§ TEXT EXCERPT
Dan Williams changed the code to only recompute blocks from failed
devices, way back in 2008.
Commit: c337869d9501 ("md: do not compute parity unless it is on a failed drive")

Back then we didn't have raid6 in the same code, so the fix was probably
fine.

I wonder what the best fix is.... Dan... Any thoughts?

NeilBrown

This works for simple tests but might not be correct.

diff --git a/drivers/md/raid5.c b/drivers/md/raid5.c
index c523fd69a7bc..2eb45d57226c 100644
--- a/drivers/md/raid5.c
+++ b/drivers/md/raid5.c
@@ -3618,8 +3618,9 @@ static int fetch_block(struct stripe_head *sh, struct stripe_head_state *s,
 		BUG_ON(test_bit(R5_Wantread, &dev->flags));
 		BUG_ON(sh->batch_head);
 		if ((s->uptodate == disks - 1) &&
+		    ((sh->qd_idx >= 0 && sh->pd_idx == disk_idx) ||
 		    (s->failed && (disk_idx == s->failed_num[0] ||
-				   disk_idx == s->failed_num[1]))) {
+				   disk_idx == s->failed_num[1])))) {
 			/* have disk failed, and we're requested to fetch it;
 			 * do compute it
 			 */

[-- Attachment #2: signature.asc --]
[-- Type: application/pgp-signature, Size: 832 bytes --]

§ DATA ROWS
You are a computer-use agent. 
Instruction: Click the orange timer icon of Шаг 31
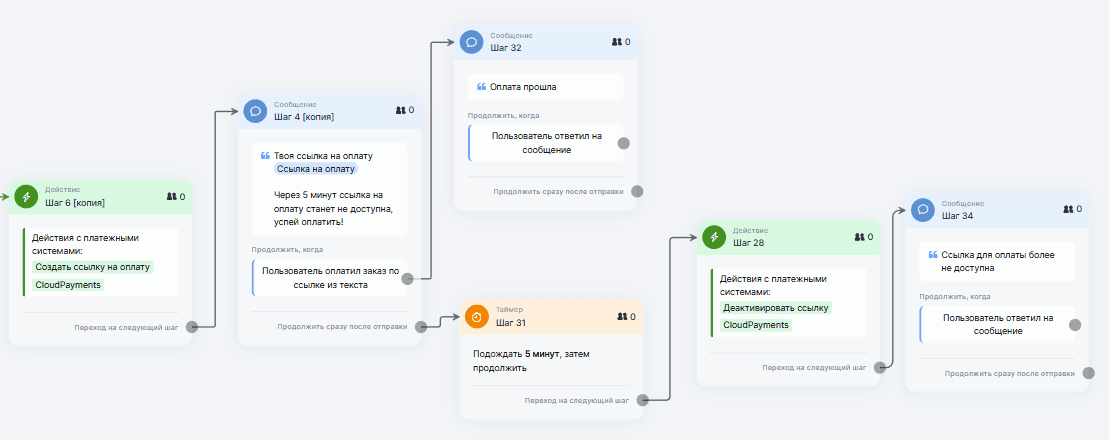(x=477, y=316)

==

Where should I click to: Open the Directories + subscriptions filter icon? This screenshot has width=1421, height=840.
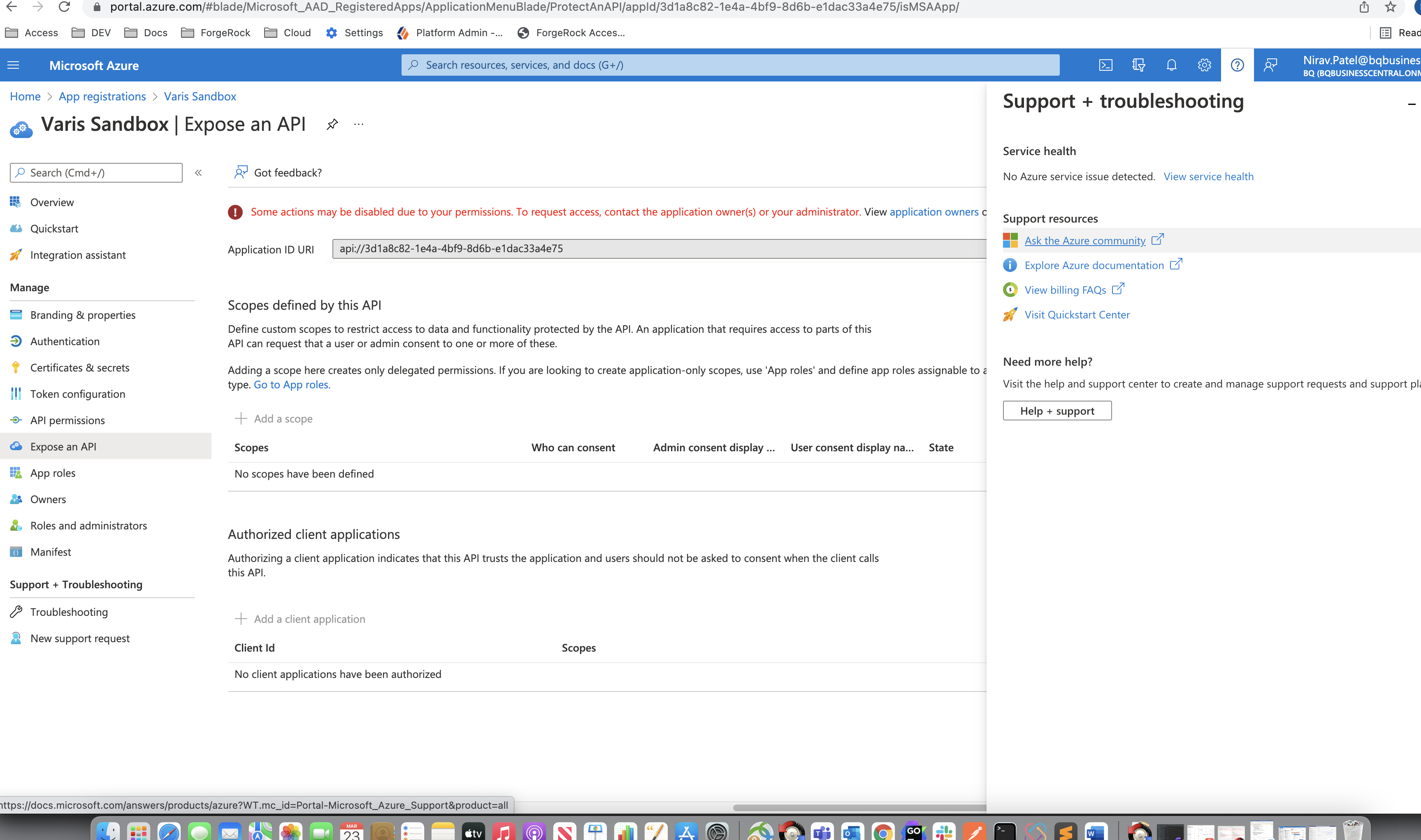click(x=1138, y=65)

§ PROBLEM TO SOLVE
Please repeat the raid5 parity message word for word, from "Back then we" up to and including "not be correct.".

§ THE OUTPUT
Back then we didn't have raid6 in the same code, so the fix was probably
fine.

I wonder what the best fix is.... Dan... Any thoughts?

NeilBrown

This works for simple tests but might not be correct.